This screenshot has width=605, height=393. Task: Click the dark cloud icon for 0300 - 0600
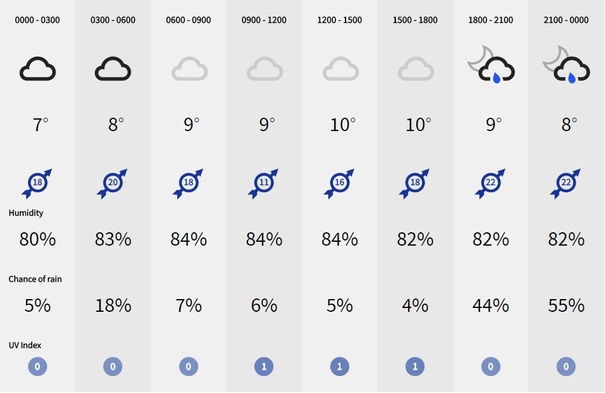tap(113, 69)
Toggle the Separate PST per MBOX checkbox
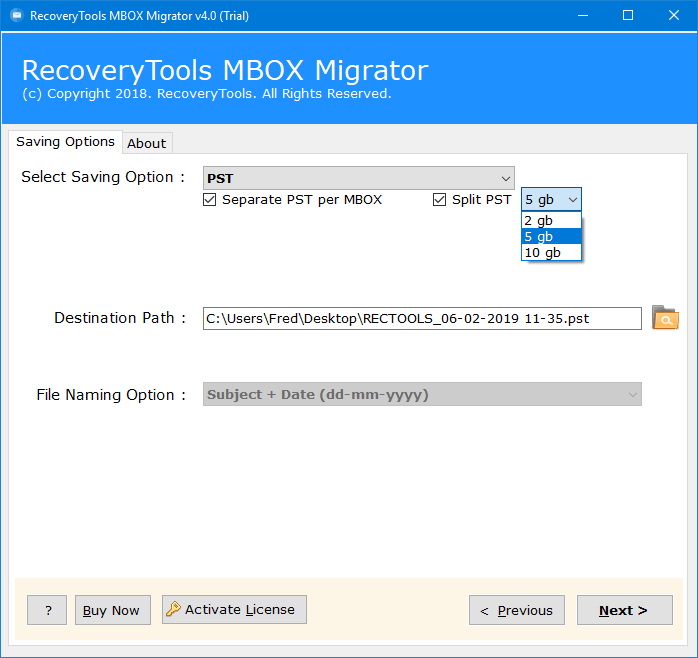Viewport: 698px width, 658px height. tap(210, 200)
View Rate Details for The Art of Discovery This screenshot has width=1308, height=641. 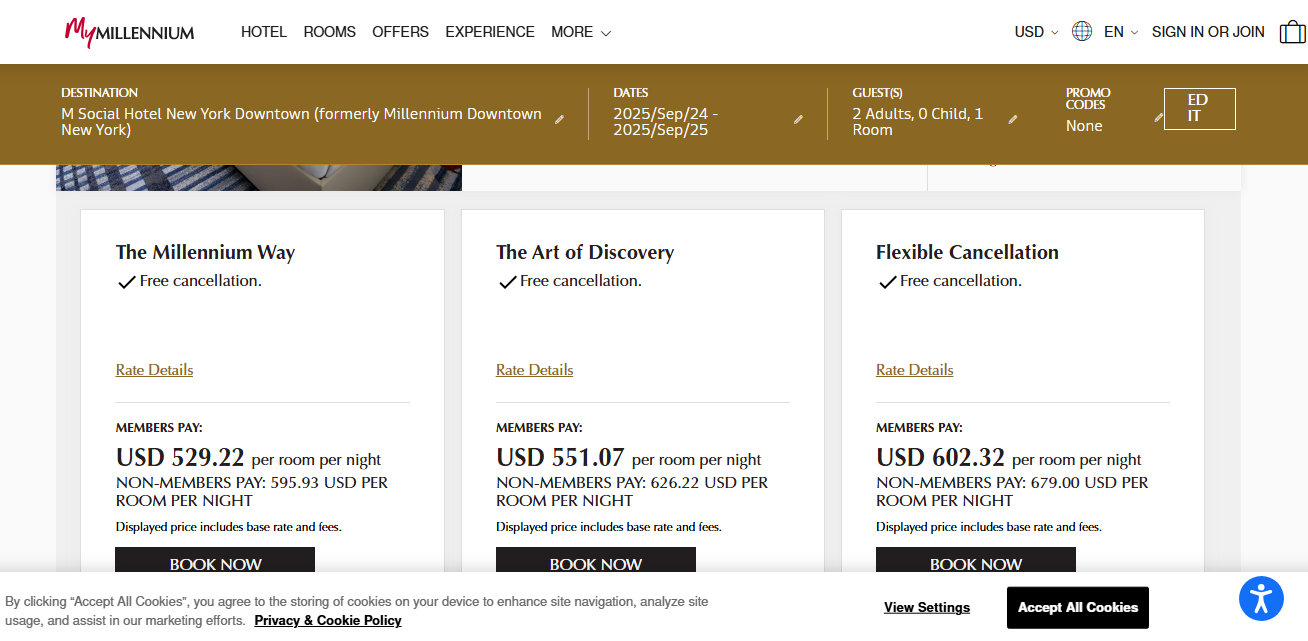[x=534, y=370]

·····

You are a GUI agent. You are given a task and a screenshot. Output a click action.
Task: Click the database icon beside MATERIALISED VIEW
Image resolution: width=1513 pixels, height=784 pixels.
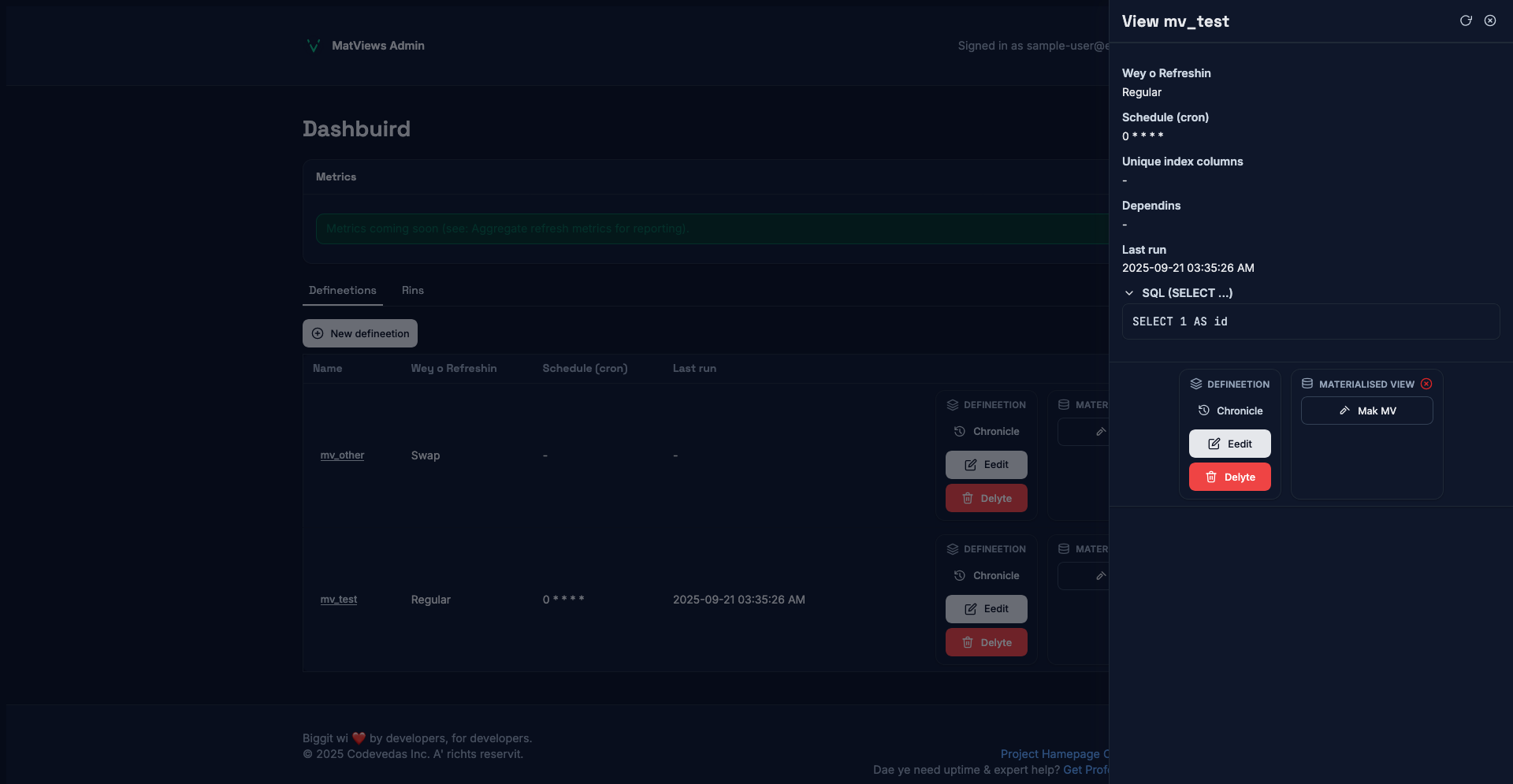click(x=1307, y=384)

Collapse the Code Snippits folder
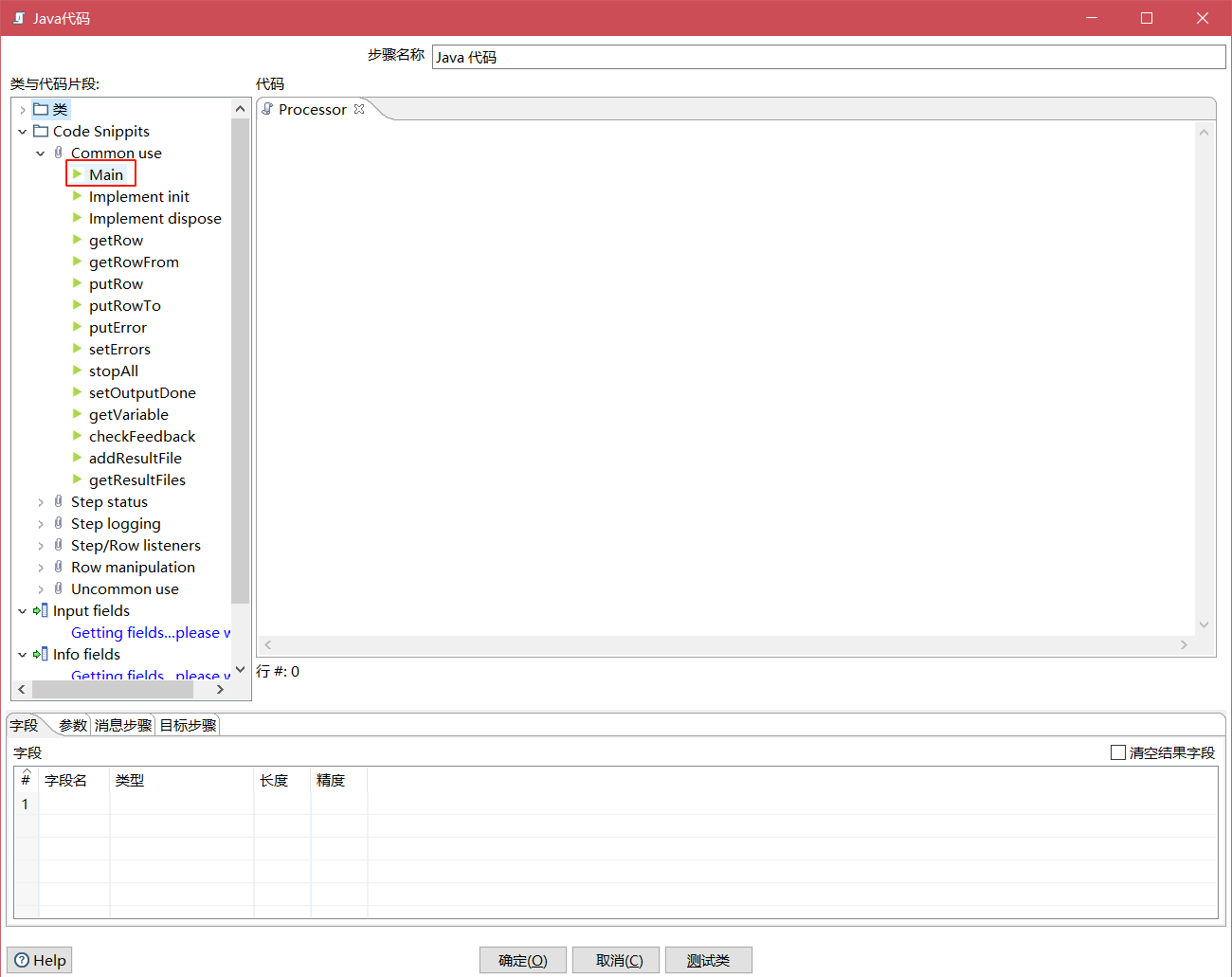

·····

Exercise brief: Within the material above, find the part that opens with the line containing "Image resolution: width=1513" and closes with the line containing "Collapse the Code Snippits folder", and reproduce it exactly without the pictures.

Exercise solution:
Image resolution: width=1513 pixels, height=784 pixels.
click(x=1307, y=384)

Collapse the Code Snippits folder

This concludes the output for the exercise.